■ AIM OF THE TASK: Please list everything that the speech passage below says black listeners can be filled with, in the sentence beginning "For those of you who are black - considering".

■ SUPPLIED PASSAGE:

☆ ☆ ☆ ☆ ☆

Martin Luther King dedicated his life to love and to justice for
his fellow human beings, and he dies because of that effort.
In this difficult day, in this difficult time for the United States,
it is perhaps well to ask what kind of a nation we are and what
direction we want to move in. For those of you who are black - considering
the evidence there evidently is that there were white people who
were responsible - you can be filled with bitterness, with hatred,
and with a desire for revenge. We can move in that direction as
a country, in great polarization - black people amongst black, white
people amongst white, filled with hatred toward on another.
Or we can make an effort, as Martin Luther King did, to understand
and to comprehend, and to replace that violence, that stain of bloodshed
that has spread across our land, with an effort to understand with
compassion and love.
For those of you who are black and are tempted to be filled with
hatred and distrust at the injustice of such an act, against all
white people, I can only say that I feel in my own heart the same
kind of feeling. I had a member of my family killed, but he was
killed by a white man. But we have to make an effort in the United
States, we have to make an effort to understand, to go beyond these
rather difficult times.

☆ ☆ ☆ ☆ ☆

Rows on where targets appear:
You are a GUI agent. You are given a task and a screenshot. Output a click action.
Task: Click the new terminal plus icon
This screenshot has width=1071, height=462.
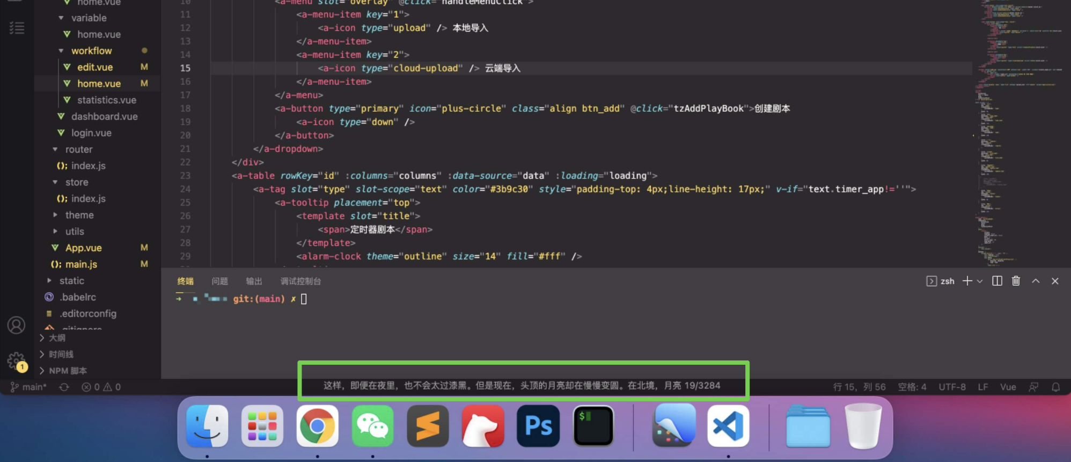[x=967, y=281]
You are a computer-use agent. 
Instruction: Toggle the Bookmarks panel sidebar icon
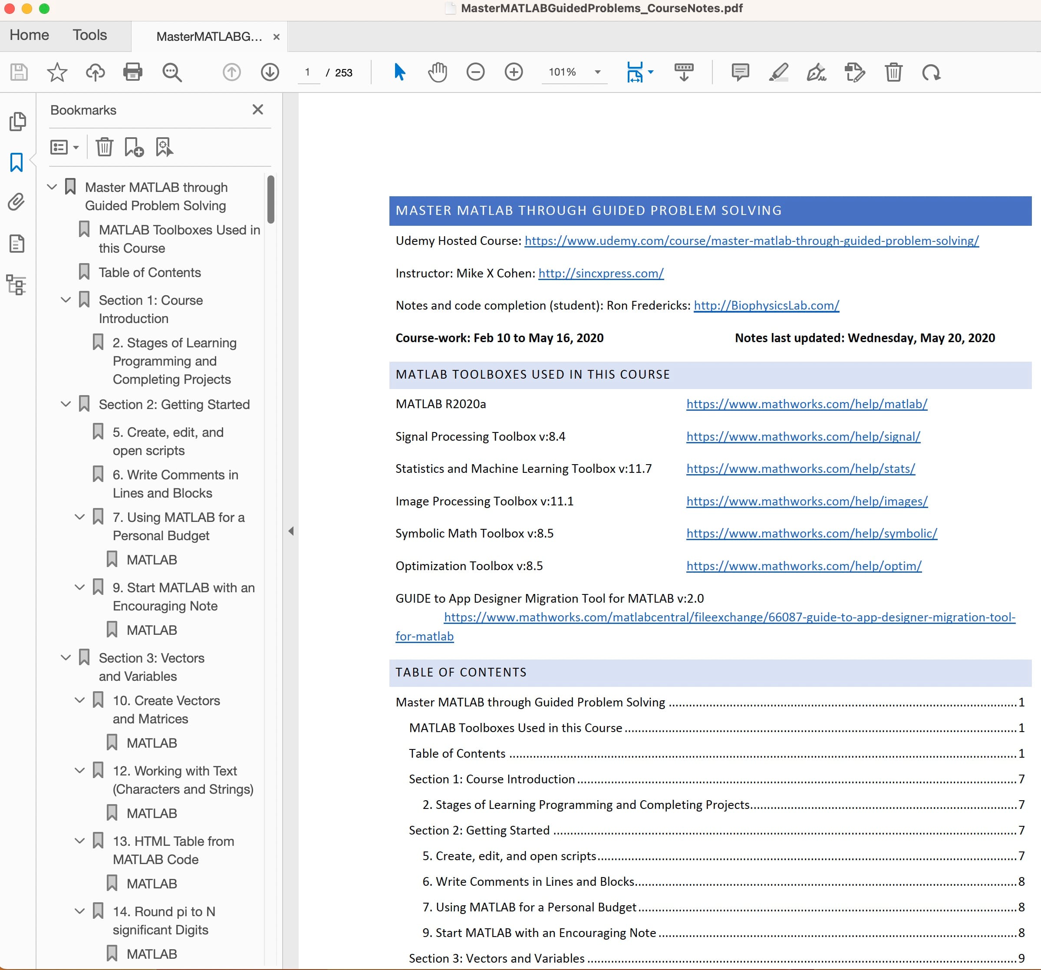pos(17,162)
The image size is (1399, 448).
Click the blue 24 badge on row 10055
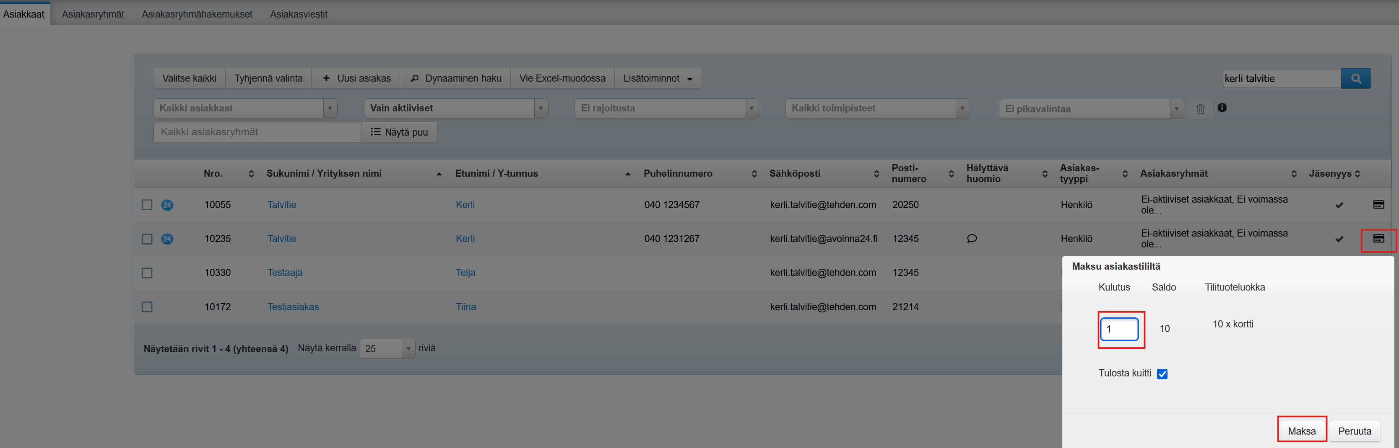(167, 205)
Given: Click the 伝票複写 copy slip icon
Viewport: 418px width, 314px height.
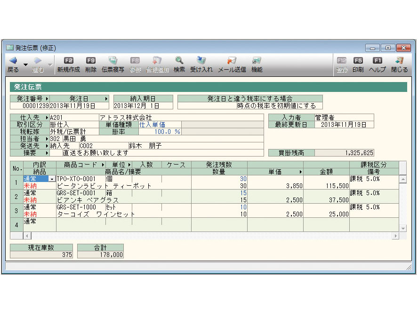Looking at the screenshot, I should click(x=113, y=61).
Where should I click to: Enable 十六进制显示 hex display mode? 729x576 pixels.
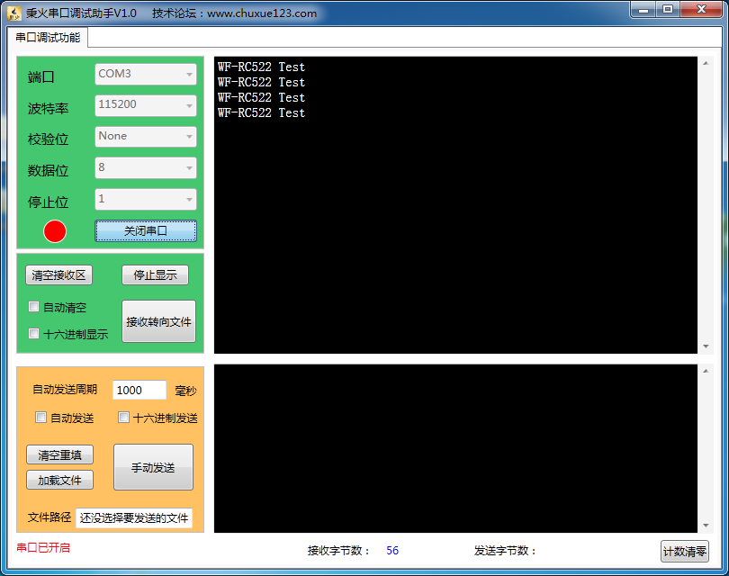click(x=33, y=334)
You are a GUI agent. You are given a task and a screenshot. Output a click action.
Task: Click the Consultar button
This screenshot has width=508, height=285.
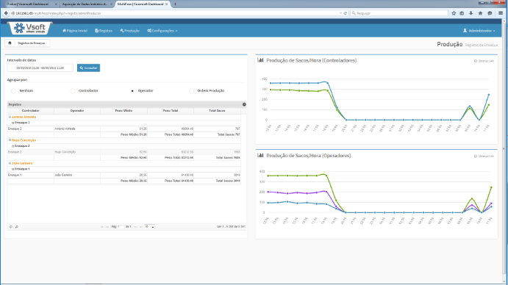point(88,68)
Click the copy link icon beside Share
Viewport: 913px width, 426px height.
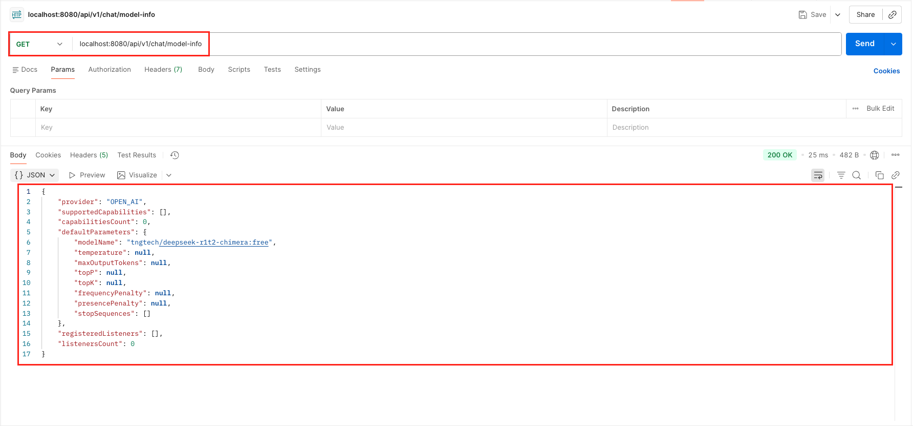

☆ ☆ ☆ ☆ ☆

■ COMPLETE ANSWER: bitterness, hatred, a desire for revenge